_SOURCE EXTRACT_
Content starts

Hormones, Childbirth And The Mother-Baby Connection

A new report explores how maternal healthcare can disrupt or enhance the hormonal physiology of birth.

Few people would dispute that hormones rule the world of pregnancy and childbirth. Many people don’t realize however, that mothers and babies’ hormonal systems are interconnected and that common maternal health interventions that disrupt those connections may lead to poor health outcomes.

Childbirth Connection, a program of the National Partnership for Women and Families, released a report this month entitled, “Hormonal Physiology of Childbearing: Evidence and Implications for Women, Babies, and Maternity Care.” Their research discusses how hormone systems function from late pregnancy through the early postpartum period and how commonly used interventions — such as labor induction, epidural analgesia, and cesarean section — can disturb hormonal processes and interfere with the benefits they offer. They specifically explore four interconnected hormonal processes between mother and baby that can optimize their labor, delivery, and postpartum experiences and how hormonal actions of one phase anticipate and prepare for subsequent phases. In healthy pregnancies, these processes foster efficient labor, mother-baby safety, bonding and successful breastfeeding. When they’re interrupted by common medical interventions like routine use of synthetic oxytocin and epidurals, then a cascade of complications can occur. For example, it often happens that maternal oxytocin levels decrease after a mother receives an epidural. That leads to mom receiving synthetic oxytocin (Pitocin) to make her contractions stronger, which can lead to desensitization of her natural oxytocin receptors, reduce the ability for her uterus to contract after the placenta is delivered and increase her risk for postpartum hemorrhage.

The report is jam-packed with information for mothers and healthcare providers and specific suggestions for promoting a low-stress birth environment and non-pharmacologic pain management. But since interventions like routine Pitocin-use and epidurals are so much a part of the American birth landscape, we asked Carol Sakala, Director of Programs at Childbirth Connection, how they expect this report to impact maternal healthcare.

Sakala says, “Maternity care in the United States is at a tipping point. In recent years, induction and cesarean rates have slowed down and 2014 was a watershed year from the perspective of professional leadership. Hormonal Physiology of Childbearing is another force in this momentum to foster better alignment of practice with best evidence.”

Sakala provides these examples:

The U.S. doesn’t offer many pain management options for laboring women other than epidurals. Sakala addressed how the report can alleviate women’s worries about their options. She says, “We support giving women high-quality information and options for pain relief. We don’t propose taking any options away. Pregnancy is the time to make plans for a safe, smooth birth. This might include finding a setting where tubs, showers, birth balls, and other comfort measures are available or having a doula and learning about beta-endorphins, the body’s own pain relief and stress reducer, and how to enhance their action. Midwifery care or a freestanding birth center can also give good access to non-pharmacologic pain management approaches. Knowledge, confidence, and preparation — which might be gained from a good childbirth education class — are important.”

Content ends

_EXERCISE OBJECTIVE_
Return, word for word, the part of the birth hormones article that begins with the words "The report is" and ends with "impact maternal healthcare.". The lines that follow are not needed for anything here.

_DATASET EXCERPT_
Content starts

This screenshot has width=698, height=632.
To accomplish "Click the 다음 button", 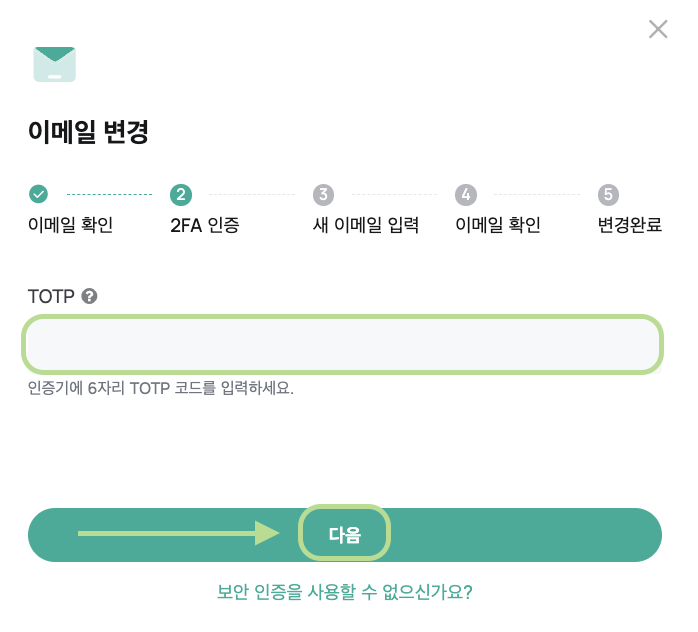I will click(345, 535).
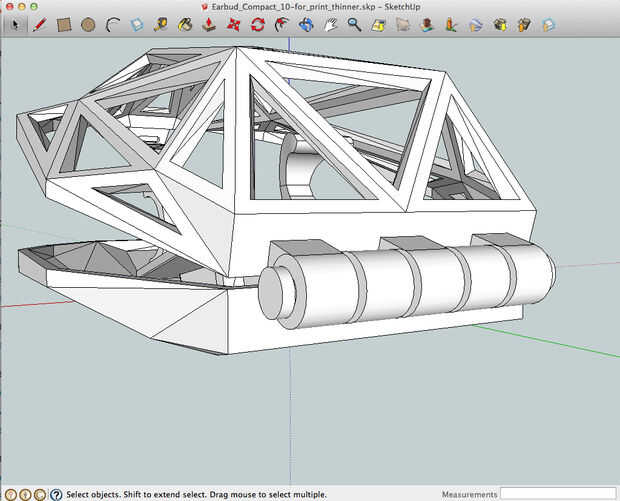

Content ends

_TASK OUTPUT_
The report is jam-packed with information for mothers and healthcare providers and specific suggestions for promoting a low-stress birth environment and non-pharmacologic pain management. But since interventions like routine Pitocin-use and epidurals are so much a part of the American birth landscape, we asked Carol Sakala, Director of Programs at Childbirth Connection, how they expect this report to impact maternal healthcare.